What is needed: Write out the lines that begin with the line containing "Where should I click to: Click the DCH" and continue through the line containing "Open Dashboard from", reproducing each one verbatim.

(Dataset lines)
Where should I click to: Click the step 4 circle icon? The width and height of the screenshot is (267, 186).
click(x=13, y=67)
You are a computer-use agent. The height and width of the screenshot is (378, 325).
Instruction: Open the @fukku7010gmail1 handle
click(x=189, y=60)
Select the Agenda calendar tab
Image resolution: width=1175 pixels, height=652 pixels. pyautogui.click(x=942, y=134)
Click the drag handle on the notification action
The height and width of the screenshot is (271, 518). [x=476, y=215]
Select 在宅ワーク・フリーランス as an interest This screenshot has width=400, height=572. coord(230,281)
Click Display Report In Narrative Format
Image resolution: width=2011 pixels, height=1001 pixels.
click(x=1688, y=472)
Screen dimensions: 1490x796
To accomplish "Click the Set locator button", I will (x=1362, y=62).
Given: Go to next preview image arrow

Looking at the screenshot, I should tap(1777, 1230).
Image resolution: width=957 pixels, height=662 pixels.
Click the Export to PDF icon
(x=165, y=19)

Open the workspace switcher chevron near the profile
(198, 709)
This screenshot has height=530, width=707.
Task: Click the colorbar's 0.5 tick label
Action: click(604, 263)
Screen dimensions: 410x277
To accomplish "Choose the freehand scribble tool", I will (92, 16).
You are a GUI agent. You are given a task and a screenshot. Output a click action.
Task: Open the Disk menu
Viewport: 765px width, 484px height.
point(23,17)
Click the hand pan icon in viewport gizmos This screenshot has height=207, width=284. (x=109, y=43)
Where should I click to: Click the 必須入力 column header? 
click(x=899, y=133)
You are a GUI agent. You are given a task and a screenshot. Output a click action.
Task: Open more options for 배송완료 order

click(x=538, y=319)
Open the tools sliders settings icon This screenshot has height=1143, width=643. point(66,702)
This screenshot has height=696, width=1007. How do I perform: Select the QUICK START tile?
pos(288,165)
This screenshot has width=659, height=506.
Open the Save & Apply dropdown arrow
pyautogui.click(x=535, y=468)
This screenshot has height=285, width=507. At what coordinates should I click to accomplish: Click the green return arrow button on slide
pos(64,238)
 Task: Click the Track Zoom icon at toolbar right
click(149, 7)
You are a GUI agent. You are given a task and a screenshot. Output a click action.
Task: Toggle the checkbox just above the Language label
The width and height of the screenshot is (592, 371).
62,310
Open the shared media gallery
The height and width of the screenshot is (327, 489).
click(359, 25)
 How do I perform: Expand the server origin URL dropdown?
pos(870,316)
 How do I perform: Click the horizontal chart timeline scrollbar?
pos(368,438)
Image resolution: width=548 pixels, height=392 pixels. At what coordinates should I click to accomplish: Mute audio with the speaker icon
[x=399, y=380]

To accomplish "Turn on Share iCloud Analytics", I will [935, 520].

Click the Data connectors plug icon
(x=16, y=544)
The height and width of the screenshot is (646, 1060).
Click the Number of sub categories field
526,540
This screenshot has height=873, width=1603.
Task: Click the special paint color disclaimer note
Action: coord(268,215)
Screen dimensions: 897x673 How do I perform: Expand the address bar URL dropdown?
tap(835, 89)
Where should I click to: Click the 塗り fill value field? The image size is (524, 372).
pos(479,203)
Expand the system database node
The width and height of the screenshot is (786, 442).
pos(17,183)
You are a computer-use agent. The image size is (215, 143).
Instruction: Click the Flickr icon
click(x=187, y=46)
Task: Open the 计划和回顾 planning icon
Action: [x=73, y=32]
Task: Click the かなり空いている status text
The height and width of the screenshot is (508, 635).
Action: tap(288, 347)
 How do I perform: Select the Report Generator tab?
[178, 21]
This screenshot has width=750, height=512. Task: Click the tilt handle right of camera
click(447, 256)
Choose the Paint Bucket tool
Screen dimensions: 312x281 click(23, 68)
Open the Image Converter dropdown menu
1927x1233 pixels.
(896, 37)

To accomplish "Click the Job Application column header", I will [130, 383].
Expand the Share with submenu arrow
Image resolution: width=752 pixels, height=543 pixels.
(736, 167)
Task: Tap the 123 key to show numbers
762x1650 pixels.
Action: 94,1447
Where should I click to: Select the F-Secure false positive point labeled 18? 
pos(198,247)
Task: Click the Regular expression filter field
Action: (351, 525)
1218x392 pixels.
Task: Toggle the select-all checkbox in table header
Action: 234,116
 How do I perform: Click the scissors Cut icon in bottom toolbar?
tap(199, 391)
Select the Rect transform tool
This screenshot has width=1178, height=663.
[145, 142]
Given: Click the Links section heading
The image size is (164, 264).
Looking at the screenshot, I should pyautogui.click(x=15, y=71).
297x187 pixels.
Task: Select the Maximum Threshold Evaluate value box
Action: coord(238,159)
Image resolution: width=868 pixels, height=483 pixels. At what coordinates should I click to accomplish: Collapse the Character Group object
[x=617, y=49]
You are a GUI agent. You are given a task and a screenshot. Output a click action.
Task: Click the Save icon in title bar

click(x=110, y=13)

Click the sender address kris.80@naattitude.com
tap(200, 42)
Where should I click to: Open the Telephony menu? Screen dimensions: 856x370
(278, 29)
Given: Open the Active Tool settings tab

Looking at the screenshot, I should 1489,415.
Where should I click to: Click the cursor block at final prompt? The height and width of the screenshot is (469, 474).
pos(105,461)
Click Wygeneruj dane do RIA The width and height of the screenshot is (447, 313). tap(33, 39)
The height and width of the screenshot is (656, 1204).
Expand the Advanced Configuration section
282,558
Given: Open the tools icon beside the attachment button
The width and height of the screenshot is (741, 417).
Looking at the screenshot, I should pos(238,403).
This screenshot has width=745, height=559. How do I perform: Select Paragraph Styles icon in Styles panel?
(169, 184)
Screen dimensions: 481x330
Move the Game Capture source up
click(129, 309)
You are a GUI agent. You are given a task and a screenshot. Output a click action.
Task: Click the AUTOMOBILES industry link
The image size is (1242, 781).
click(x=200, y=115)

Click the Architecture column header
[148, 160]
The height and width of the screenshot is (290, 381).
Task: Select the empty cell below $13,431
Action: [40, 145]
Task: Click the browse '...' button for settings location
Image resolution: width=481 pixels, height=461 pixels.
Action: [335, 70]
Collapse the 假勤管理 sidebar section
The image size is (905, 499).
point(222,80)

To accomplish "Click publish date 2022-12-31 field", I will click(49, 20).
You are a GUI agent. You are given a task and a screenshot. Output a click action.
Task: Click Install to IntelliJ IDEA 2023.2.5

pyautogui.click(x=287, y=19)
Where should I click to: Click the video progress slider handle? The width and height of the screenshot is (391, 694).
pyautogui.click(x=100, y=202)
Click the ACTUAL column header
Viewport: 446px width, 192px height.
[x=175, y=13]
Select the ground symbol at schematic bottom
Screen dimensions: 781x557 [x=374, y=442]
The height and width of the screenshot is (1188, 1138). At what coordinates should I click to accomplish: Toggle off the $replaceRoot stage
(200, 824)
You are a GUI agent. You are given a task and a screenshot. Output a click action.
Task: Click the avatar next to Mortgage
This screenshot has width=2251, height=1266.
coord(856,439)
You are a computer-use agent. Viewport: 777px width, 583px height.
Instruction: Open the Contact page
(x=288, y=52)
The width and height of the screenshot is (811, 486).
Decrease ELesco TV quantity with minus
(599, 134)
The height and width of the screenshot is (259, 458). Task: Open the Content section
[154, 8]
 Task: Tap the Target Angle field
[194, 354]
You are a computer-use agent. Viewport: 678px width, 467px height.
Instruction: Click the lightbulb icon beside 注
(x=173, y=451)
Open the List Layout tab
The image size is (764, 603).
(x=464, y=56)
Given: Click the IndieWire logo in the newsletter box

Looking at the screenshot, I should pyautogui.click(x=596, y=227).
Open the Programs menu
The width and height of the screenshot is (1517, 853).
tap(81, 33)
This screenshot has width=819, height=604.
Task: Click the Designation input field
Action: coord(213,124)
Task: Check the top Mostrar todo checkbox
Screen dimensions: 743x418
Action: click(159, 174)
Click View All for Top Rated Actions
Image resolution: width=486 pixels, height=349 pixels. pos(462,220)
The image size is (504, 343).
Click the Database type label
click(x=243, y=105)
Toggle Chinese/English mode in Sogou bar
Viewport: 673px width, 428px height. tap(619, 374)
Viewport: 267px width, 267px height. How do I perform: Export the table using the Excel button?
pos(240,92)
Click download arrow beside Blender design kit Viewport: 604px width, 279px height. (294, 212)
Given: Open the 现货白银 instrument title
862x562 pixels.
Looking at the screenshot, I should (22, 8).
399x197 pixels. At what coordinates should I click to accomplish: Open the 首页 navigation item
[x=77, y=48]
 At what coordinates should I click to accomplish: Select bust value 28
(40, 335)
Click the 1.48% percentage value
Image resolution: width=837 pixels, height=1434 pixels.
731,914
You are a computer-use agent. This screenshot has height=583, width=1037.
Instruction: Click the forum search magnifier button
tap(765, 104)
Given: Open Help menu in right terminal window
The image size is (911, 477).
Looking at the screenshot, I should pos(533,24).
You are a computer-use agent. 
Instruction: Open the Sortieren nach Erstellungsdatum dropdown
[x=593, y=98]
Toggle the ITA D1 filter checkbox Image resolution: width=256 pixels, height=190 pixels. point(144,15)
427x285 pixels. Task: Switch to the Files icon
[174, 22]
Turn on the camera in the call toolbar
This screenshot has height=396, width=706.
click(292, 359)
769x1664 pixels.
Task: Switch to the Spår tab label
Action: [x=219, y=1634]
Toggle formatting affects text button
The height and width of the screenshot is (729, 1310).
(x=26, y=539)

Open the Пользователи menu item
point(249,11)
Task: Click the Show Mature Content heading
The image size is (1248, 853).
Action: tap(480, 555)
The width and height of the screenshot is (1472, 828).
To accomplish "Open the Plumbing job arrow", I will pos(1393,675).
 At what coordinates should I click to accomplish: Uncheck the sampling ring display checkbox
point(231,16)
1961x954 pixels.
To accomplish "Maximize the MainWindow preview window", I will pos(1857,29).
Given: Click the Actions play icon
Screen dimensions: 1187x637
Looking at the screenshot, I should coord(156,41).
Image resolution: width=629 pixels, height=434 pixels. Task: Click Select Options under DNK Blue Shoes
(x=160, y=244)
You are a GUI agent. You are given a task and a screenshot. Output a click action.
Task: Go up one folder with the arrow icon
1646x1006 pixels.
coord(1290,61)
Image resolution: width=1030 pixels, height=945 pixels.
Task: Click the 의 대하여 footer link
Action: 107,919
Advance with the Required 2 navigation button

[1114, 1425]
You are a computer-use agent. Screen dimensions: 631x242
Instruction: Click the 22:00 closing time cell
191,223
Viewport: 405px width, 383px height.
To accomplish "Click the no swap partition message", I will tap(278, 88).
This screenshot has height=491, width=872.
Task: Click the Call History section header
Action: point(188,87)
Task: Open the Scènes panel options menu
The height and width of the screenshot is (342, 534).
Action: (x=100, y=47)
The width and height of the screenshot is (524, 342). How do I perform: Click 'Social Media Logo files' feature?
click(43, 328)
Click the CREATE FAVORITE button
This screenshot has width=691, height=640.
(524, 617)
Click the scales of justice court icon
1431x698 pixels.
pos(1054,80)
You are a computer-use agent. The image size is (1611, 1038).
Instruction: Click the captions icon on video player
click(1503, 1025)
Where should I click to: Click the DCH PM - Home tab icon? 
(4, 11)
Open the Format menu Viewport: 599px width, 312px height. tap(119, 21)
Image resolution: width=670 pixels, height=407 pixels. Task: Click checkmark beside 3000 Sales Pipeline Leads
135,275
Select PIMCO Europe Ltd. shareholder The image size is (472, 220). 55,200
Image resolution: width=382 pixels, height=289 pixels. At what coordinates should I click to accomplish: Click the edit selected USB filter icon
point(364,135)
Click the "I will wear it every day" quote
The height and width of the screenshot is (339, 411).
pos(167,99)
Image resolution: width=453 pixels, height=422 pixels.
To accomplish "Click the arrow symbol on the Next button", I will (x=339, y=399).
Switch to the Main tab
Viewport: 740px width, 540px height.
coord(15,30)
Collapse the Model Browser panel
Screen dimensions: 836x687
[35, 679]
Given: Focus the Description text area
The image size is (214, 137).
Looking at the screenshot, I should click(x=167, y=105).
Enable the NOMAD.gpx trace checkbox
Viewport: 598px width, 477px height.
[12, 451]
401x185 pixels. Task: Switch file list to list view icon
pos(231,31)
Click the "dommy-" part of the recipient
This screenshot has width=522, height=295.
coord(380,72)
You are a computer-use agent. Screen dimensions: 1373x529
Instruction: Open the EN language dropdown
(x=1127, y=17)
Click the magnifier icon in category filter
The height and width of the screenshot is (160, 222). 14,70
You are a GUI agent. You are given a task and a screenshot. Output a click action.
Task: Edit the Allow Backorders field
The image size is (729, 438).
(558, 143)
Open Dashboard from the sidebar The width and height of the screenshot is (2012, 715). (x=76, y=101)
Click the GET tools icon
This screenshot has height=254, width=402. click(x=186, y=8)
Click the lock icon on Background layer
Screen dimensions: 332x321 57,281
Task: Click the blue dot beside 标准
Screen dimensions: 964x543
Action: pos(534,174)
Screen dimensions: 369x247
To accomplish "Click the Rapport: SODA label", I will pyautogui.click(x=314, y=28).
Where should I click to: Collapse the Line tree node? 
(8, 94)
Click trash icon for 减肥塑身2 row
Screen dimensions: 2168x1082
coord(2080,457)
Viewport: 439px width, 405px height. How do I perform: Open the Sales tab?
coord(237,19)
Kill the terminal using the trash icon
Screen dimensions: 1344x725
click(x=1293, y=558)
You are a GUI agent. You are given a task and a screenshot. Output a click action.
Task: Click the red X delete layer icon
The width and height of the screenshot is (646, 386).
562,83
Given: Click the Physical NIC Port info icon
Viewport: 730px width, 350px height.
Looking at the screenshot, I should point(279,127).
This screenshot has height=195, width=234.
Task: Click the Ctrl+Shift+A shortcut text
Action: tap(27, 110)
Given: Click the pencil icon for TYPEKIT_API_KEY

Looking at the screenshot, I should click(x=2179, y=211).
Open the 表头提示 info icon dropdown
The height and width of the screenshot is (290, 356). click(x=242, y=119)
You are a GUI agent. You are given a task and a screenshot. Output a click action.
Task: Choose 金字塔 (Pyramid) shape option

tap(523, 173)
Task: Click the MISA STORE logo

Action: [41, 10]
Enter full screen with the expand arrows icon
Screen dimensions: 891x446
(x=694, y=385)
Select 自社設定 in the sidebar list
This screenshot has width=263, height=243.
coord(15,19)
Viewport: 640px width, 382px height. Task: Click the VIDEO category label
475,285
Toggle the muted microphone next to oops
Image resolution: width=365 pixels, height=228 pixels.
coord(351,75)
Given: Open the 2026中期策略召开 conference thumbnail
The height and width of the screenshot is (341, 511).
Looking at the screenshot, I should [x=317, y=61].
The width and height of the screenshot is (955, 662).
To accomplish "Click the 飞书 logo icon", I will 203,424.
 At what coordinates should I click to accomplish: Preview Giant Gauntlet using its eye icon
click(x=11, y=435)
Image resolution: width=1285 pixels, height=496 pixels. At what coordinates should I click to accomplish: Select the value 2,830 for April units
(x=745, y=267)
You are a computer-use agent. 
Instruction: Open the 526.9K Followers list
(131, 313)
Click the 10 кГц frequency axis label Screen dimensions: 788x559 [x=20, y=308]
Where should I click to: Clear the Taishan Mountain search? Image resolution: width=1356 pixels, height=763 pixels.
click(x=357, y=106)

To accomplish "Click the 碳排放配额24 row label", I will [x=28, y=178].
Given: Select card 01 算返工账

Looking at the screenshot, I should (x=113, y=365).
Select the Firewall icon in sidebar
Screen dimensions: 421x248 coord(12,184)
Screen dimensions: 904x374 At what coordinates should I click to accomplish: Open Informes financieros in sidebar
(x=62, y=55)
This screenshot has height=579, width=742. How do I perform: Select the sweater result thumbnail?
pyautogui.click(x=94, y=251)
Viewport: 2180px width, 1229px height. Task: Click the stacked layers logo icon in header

Written reply:
Where should I click to: Click the DCH PM - Home tab icon? 
(4, 11)
Open the Format menu Viewport: 599px width, 312px height. tap(119, 21)
Image resolution: width=670 pixels, height=407 pixels. Task: Click checkmark beside 3000 Sales Pipeline Leads
135,275
Select PIMCO Europe Ltd. shareholder The image size is (472, 220). 55,200
Image resolution: width=382 pixels, height=289 pixels. At what coordinates should I click to accomplish: Click the edit selected USB filter icon
point(364,135)
Click the "I will wear it every day" quote
The height and width of the screenshot is (339, 411).
pos(167,99)
Image resolution: width=453 pixels, height=422 pixels.
To accomplish "Click the arrow symbol on the Next button", I will (x=339, y=399).
Switch to the Main tab
Viewport: 740px width, 540px height.
coord(15,30)
Collapse the Model Browser panel
Screen dimensions: 836x687
[35, 679]
Given: Focus the Description text area
The image size is (214, 137).
Looking at the screenshot, I should click(x=167, y=105).
Enable the NOMAD.gpx trace checkbox
Viewport: 598px width, 477px height.
[12, 451]
401x185 pixels. Task: Switch file list to list view icon
pos(231,31)
Click the "dommy-" part of the recipient
This screenshot has width=522, height=295.
coord(380,72)
You are a computer-use agent. Screen dimensions: 1373x529
Instruction: Open the EN language dropdown
(x=1127, y=17)
Click the magnifier icon in category filter
The height and width of the screenshot is (160, 222). 14,70
You are a GUI agent. You are given a task and a screenshot. Output a click action.
Task: Edit the Allow Backorders field
The image size is (729, 438).
(558, 143)
Open Dashboard from the sidebar The width and height of the screenshot is (2012, 715). (x=76, y=101)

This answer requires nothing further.